In der Nähe gab es bereits 2016 einen Anschlag

Die Türkei und vor allem Istanbul waren immer wieder Schauplätze von Terrorakten verschiedenster Extremistengruppen. Am Taksim-Platz etwa gab es schwere Bombenattentate. Bei einem Anschlag im Jahr 2001 auf einen Polizeiposten nahe des Marmara-Hotels am Taksim und des deutschen Generalkonsulats gab es Tote und Verletzte. Urheber war damals eine linke Gruppe namens Revolutionäre Volksbefreiungspartei-Front.

Nahe der Hagia Sophia und der Blauen Moschee kam es im Januar 2016 zu einem Anschlag mit 13 Toten, davon zwölf deutsche Touristen. Die türkische Regierung machte damals den Islamischen Staat verantwortlich. Bereits im März gab es einen weiteren Anschlag mit fünf Toten - auf der İstiklal Caddesi, ganz in der Nähe der Explosion vom Sonntag.

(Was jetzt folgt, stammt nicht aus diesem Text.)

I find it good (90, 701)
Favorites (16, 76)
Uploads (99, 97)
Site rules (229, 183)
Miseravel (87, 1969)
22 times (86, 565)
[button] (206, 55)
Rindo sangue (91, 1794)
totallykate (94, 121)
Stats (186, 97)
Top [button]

In der Neujahrsnacht 2017 starben 39 Menschen bei einem Al-Qaida-Anschlag auf eine beliebte Diskothek, ein Mann aus Usbekistan war mit einem Schnellfeuergewehr in den überfüllten Club "Reina" am Bosporus eingedrungen und hatte wahllos um sich geschossen. Bei zwei gleichzeitigen Selbsmordattentaten auf eine oppositionelle Friedensdemonstration in der Hauptstadt Ankara wurden 2015 mehr als 100 Menschen getötet.